_AIM OF THE TASK_
State the number of lines in the listing below that contain the word "computer", and nothing besides.

_PROVIDED RECORDS_
+ + + +
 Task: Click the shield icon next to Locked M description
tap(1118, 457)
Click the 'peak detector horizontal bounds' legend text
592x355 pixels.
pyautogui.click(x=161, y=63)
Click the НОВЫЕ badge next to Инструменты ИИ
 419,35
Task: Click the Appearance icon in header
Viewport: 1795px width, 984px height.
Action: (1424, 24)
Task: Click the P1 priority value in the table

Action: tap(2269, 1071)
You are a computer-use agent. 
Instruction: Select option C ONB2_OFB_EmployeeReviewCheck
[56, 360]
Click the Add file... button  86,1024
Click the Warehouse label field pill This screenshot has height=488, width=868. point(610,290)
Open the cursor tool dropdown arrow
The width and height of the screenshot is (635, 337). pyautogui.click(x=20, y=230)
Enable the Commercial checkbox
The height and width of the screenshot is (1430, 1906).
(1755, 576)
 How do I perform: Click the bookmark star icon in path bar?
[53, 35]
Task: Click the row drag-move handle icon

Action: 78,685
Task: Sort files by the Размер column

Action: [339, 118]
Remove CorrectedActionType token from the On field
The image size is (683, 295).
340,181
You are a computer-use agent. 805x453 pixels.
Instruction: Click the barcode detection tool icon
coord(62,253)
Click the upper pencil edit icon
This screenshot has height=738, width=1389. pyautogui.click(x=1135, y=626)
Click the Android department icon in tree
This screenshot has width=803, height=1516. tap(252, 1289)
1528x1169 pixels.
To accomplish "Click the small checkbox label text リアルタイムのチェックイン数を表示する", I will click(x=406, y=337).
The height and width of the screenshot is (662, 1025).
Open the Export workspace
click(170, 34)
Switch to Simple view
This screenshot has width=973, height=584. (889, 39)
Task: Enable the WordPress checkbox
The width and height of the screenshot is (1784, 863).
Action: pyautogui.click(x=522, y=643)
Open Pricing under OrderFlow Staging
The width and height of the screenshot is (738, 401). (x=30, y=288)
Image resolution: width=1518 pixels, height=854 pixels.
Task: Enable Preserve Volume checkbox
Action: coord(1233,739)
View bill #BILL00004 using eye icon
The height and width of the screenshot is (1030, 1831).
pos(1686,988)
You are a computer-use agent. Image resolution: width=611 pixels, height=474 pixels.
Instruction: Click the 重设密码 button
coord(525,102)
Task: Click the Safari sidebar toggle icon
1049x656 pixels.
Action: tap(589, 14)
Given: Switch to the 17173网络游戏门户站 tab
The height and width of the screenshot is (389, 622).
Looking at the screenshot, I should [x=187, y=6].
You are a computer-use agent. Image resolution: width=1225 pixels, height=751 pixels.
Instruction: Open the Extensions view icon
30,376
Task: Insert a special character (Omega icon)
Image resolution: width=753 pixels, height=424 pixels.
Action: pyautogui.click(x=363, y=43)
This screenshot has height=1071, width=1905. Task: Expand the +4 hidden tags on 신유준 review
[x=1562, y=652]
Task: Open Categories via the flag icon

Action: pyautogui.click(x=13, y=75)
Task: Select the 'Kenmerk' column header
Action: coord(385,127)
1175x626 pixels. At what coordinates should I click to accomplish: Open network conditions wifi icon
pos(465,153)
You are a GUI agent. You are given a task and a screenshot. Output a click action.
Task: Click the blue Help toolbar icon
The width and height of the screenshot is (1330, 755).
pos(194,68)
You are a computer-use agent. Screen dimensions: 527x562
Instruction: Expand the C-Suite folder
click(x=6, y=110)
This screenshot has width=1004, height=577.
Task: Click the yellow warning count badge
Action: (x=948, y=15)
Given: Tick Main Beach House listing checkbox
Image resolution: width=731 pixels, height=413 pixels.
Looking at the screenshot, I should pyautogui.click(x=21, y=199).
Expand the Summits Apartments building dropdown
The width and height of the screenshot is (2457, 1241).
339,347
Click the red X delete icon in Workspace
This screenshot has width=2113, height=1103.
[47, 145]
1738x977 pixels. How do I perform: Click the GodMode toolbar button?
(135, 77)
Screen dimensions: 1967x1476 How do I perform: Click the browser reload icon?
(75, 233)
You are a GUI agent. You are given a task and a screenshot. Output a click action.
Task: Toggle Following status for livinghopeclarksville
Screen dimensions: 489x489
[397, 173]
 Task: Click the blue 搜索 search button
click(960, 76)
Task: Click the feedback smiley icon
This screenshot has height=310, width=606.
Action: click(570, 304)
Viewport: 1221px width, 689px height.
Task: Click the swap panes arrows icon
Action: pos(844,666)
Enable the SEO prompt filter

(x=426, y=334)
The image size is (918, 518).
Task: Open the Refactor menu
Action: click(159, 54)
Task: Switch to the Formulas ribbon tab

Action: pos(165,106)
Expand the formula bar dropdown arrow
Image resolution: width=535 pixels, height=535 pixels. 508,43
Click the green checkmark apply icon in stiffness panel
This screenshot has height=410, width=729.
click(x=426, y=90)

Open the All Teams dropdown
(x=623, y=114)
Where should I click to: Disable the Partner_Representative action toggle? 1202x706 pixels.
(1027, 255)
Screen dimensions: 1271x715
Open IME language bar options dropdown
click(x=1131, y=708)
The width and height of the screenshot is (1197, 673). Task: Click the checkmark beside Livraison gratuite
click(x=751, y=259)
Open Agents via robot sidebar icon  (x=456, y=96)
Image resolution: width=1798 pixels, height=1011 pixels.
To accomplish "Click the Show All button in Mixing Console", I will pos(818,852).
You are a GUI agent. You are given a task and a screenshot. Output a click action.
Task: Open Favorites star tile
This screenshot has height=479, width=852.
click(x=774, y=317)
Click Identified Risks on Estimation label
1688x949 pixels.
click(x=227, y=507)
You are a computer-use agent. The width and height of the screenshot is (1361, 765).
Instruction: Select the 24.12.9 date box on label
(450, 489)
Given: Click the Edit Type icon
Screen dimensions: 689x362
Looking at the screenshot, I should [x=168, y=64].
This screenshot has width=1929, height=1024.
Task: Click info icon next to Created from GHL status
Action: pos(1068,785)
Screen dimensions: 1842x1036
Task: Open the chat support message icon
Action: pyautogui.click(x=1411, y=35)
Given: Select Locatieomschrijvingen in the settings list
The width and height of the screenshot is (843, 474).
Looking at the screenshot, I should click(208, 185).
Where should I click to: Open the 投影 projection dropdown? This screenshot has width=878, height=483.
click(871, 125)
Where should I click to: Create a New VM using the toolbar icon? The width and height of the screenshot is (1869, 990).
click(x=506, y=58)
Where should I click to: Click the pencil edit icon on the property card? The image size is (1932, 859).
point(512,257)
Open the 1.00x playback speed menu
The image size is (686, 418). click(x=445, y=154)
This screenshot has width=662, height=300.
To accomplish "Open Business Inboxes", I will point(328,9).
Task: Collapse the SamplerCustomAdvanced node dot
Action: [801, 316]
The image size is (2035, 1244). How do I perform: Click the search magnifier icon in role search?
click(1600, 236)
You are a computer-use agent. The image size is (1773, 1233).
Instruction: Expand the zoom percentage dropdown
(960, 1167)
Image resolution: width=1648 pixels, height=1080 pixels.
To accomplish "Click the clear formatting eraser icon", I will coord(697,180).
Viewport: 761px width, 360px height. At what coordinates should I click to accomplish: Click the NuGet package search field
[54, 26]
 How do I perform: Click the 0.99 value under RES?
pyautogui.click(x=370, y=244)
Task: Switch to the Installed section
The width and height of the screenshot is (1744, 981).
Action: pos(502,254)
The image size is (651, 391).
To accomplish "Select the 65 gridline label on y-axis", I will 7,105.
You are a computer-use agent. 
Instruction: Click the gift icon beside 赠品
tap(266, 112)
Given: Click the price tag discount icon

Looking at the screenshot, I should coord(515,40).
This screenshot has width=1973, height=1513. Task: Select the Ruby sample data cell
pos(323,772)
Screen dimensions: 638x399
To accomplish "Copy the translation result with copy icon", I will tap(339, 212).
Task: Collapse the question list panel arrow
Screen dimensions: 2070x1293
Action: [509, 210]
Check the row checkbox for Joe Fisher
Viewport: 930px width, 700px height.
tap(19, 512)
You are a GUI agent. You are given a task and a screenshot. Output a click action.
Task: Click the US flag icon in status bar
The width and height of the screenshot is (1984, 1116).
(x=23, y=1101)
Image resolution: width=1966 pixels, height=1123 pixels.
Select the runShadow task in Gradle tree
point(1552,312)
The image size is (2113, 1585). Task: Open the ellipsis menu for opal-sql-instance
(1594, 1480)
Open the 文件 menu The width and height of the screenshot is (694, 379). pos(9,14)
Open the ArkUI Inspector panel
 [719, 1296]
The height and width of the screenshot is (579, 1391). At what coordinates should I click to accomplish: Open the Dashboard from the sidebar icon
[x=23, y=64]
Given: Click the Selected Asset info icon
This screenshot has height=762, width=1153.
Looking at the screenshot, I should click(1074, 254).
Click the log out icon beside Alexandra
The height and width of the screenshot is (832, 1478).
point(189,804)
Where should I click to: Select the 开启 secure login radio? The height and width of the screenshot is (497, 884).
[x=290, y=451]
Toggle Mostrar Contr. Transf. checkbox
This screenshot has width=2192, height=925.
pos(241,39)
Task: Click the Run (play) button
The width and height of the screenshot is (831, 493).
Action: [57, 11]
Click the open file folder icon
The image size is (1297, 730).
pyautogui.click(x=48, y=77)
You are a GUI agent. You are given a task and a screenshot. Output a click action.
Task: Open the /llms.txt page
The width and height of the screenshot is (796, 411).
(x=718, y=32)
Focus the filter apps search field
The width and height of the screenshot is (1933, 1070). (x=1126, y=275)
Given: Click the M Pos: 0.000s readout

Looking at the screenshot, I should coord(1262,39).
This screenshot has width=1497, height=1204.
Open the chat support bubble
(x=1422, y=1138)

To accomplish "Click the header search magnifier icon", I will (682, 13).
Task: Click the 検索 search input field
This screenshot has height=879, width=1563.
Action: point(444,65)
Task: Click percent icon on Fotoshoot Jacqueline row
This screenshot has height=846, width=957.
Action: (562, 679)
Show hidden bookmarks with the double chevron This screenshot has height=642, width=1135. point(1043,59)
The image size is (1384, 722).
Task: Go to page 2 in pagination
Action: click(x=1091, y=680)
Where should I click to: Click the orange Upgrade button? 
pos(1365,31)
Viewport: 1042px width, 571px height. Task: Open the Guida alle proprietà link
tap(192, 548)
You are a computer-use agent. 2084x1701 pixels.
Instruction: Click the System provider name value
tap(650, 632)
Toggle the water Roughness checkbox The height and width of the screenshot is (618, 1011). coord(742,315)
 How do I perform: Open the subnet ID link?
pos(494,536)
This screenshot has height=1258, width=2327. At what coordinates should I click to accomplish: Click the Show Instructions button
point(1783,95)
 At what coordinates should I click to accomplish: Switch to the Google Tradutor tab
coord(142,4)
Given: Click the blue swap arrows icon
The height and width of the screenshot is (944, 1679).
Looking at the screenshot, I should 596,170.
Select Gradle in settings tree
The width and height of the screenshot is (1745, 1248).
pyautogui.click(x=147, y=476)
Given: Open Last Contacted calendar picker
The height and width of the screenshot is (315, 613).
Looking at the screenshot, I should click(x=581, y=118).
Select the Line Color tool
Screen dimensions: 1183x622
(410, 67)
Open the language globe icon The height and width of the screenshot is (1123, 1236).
+ + + +
_RESULT OF THIS EXERCISE_
9